I’m extremely willing to buy into a claim that they’re not doing enough, but I would actually need to have an argument here that’s more specific.
No, I am referring to this, which Zach linked in his shortform: https://assets.anthropic.com/m/c52125297b85a42/original/Confidential_Inference_Paper.pdf
I don’t have a complaint that Anthropic is taking insufficient defenses here. I have a complaint that Anthropic said they would do something in their RSP that they are not doing.
The threat is really not very complicated, it’s basically:
A high-level Amazon executive decides they would like to have a copy of Claude’s weights
They physically go to an inference server and manipulate the hardware to dump the weights unencoded to storage (or read out the weights from a memory bus directly, or use one of the many attacks available to you if you have unlimited hardware access)
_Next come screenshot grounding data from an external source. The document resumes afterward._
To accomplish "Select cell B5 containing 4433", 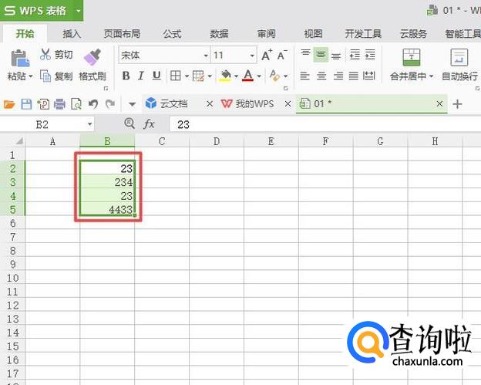I will click(x=107, y=210).
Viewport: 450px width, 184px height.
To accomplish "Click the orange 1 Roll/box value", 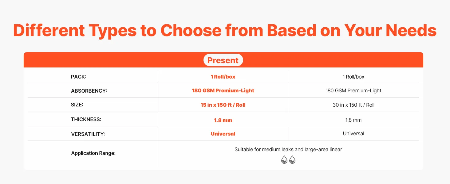I will (x=223, y=77).
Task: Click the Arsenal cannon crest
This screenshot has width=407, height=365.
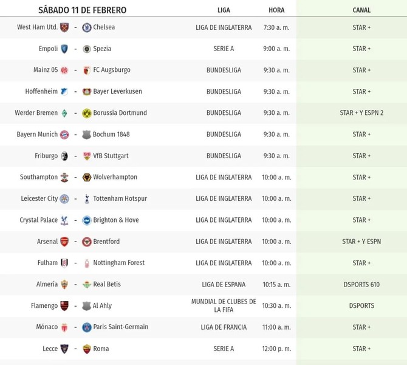Action: (x=64, y=242)
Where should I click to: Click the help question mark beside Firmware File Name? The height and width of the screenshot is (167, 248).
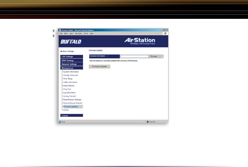point(108,56)
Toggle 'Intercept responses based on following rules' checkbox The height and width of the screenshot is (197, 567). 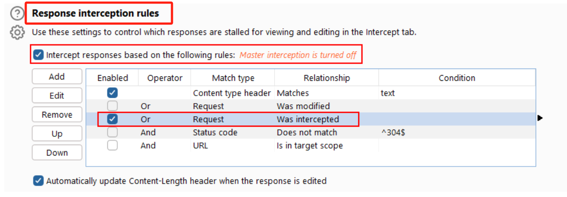[38, 55]
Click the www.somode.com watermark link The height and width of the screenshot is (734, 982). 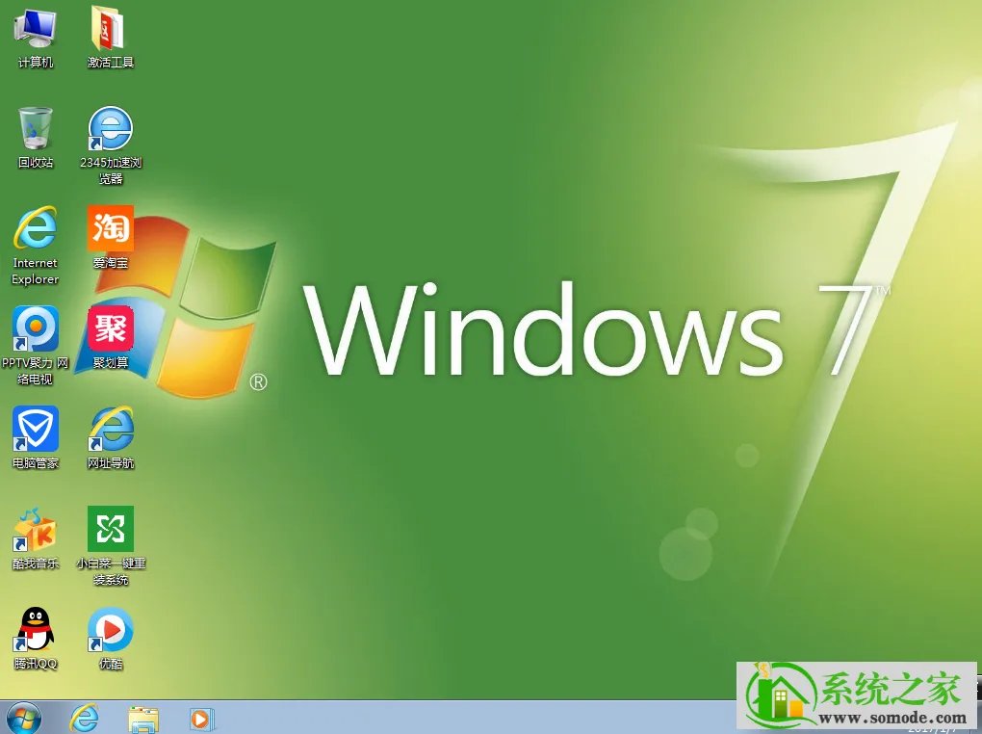point(893,718)
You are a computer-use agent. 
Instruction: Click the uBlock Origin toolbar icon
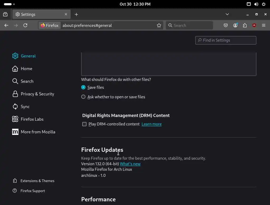tap(254, 25)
Nobody in computer security I have ever talked to thinks that data in memory in normal cloud data centers would be secure against physical access from high-level executives who run the datacenter. One could build such a datacenter, but the normal ones are not that!
The top-secret cloud you linked to might be one of those, but my understanding is that Claude weights are deployed just to like normal Amazon datacenters, not only the top-secret governance ones.